§ Work instruction: Every line from the start of the listing below through the line that contains "Open the help sidebar dropdown arrow" is to be reproduced word for word.

§ Data to examine:
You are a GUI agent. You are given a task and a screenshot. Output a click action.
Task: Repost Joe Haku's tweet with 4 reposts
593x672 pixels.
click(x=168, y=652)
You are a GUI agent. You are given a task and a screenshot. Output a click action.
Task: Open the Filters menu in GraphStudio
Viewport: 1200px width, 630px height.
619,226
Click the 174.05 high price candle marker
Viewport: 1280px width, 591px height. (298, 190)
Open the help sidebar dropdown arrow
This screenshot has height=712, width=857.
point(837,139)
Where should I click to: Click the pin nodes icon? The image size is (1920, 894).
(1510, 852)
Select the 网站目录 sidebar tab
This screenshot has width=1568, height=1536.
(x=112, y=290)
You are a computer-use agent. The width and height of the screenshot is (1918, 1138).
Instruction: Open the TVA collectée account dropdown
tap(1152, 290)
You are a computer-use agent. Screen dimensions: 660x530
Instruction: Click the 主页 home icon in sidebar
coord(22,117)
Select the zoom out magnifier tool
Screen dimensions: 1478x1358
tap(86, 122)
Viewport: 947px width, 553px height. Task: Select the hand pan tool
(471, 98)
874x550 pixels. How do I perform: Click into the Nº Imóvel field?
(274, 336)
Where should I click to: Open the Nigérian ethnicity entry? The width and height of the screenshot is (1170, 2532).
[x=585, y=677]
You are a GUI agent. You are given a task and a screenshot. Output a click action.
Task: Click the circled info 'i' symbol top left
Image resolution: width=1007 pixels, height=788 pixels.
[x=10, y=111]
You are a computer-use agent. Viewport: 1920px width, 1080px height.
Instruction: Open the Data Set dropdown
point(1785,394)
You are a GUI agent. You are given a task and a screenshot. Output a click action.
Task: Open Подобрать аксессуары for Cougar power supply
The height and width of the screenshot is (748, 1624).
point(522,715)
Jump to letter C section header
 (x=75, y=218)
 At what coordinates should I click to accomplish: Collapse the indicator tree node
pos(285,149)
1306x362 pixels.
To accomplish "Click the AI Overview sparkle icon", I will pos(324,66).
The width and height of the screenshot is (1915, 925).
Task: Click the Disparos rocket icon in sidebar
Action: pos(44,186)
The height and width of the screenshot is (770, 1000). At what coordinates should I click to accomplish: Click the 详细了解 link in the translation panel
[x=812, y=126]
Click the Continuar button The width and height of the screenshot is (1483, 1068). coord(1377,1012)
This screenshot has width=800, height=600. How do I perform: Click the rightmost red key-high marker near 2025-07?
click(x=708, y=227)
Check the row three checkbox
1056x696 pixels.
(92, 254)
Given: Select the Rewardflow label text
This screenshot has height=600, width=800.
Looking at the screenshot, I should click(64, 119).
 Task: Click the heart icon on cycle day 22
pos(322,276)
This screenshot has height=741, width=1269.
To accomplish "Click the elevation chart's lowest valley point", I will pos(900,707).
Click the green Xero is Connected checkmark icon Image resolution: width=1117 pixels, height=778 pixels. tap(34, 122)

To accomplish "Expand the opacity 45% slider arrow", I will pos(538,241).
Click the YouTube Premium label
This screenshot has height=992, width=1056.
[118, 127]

§ Written reply:
You are a GUI agent. You are given a task and a screenshot. Output a click action.
Task: Repost Joe Haku's tweet with 4 reposts
593x672 pixels.
click(x=168, y=652)
You are a GUI agent. You are given a task and a screenshot. Output a click action.
Task: Open the Filters menu in GraphStudio
Viewport: 1200px width, 630px height.
619,226
Click the 174.05 high price candle marker
Viewport: 1280px width, 591px height. (298, 190)
Open the help sidebar dropdown arrow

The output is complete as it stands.